The Hand Ceremony

This was a great idea used by a couple recently.  They did this in addition to having a commemorative part to their ceremony, but I think it could easily be used as your commemorative portion.  I absolutely love the meaning and language!

 

And now, Bride, if you would face Groom and hold his hands palms up, so you may see the gift that they are to you.

These are the hands of your best friend, young and strong and vibrant with love, which is holding yours on your wedding day, as he promises to love you all the days of his life.

These are the hands that will work alongside yours, as together you build your future, as you laugh and cry, as you share your innermost secrets and dreams.

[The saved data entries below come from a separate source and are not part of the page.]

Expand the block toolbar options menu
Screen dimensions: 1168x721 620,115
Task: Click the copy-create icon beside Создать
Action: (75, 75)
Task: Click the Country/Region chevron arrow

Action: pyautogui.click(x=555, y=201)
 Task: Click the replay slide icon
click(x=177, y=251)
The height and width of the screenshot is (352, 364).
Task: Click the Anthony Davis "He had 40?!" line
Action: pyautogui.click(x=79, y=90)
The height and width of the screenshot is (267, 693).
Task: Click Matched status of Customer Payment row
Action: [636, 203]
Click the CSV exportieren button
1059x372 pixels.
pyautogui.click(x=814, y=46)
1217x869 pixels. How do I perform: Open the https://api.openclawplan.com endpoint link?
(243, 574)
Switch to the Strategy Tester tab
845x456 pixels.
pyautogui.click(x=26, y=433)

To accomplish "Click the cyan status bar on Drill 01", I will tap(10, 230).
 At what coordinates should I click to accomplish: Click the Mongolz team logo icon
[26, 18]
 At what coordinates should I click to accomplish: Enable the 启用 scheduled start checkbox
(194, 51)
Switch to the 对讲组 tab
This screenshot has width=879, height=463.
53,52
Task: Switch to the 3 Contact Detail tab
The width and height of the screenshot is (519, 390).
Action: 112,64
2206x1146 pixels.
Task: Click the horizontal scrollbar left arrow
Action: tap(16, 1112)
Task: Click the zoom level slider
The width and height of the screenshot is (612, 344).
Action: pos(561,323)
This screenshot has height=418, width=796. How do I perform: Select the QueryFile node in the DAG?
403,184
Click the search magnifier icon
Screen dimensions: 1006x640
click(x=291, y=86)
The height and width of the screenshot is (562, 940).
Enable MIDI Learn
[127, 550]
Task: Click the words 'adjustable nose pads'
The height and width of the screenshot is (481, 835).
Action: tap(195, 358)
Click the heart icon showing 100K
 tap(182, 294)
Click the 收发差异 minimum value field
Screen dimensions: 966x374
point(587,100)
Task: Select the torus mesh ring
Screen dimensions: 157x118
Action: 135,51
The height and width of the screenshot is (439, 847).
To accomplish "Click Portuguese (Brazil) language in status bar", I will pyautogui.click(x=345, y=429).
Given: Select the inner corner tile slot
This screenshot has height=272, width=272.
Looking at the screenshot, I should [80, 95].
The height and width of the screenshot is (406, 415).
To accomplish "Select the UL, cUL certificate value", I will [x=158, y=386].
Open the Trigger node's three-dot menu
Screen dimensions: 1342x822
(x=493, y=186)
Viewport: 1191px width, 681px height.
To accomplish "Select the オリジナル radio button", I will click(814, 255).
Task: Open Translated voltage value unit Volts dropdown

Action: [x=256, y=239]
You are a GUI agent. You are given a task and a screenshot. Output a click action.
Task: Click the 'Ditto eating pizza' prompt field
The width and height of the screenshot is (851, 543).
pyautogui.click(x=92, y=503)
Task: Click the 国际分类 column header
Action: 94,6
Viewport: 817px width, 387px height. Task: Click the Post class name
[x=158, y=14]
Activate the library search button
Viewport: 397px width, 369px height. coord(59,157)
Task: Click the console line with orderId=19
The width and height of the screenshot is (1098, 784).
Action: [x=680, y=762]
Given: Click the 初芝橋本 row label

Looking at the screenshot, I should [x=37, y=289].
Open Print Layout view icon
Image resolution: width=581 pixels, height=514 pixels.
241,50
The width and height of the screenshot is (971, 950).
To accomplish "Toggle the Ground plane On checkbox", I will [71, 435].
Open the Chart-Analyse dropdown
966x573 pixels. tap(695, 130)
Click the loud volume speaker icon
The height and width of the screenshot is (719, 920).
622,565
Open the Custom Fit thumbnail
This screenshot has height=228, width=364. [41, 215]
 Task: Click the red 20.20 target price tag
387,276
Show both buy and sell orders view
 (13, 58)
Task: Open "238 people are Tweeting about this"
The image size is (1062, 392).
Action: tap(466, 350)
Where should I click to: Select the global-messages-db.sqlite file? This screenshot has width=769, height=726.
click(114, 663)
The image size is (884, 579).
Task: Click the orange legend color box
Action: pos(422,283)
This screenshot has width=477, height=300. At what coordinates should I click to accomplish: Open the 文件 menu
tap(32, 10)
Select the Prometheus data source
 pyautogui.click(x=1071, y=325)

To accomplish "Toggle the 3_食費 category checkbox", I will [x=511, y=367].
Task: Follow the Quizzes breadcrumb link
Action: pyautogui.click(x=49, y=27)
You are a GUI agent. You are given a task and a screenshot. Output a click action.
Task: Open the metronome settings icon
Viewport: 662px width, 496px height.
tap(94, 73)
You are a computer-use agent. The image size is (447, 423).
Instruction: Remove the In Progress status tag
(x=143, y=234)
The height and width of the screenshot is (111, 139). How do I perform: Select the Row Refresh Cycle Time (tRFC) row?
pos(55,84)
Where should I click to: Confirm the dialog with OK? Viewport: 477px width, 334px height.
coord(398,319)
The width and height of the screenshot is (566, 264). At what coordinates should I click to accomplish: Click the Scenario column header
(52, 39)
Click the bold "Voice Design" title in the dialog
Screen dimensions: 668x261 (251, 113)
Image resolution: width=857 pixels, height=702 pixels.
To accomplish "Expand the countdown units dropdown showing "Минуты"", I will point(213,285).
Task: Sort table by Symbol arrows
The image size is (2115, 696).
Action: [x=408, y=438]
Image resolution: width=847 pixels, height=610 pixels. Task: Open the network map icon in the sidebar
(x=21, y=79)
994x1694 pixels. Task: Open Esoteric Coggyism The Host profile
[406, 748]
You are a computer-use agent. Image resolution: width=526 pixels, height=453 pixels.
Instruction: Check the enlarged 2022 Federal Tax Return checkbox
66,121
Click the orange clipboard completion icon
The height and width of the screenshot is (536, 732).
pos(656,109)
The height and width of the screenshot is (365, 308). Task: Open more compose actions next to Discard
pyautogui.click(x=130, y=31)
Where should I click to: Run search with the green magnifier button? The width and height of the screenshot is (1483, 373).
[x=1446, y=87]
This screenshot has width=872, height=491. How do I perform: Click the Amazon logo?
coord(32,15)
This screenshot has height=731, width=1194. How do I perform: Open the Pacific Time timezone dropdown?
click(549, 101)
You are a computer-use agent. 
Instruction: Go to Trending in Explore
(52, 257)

These are the hands that will passionately love you and cherish you through the years, for a lifetime of happiness.

These are the hands that will countless times wipe the tears from your eyes: tears of sorry and tears of joy.

These are the hands that will comfort you illness, and hold you when fear or grief overwhelms you.

These are the hands that will tenderly lift your chin and brush your cheek as they raise your face to look into his eyes; eyes that are filled completely with his overwhelming love and desire for you.

Groom, please hold Bride’s hands, palms up, where you may see the gift that they are to you.

These are the hands of your best friend, young and carefree, that are holding yours on your wedding day, as she promises to love you all the days of your life.

These are the hands that will hold each child in tender love, soothing them through illness and hurt, supporting and encouraging them along the way, and knowing when it is time to let go.

These are the hands that will hold you tight as you struggle through difficult times.

These are the hands that will comfort you when you are sick, or console you when you are grieving.

They are the hands that will passionately love you and cherish you through the years, for a lifetime of happiness.

These are the hands that will give you support as she encourages you to chase down your dreams.  Together, as a team, everything you wish for can be realized.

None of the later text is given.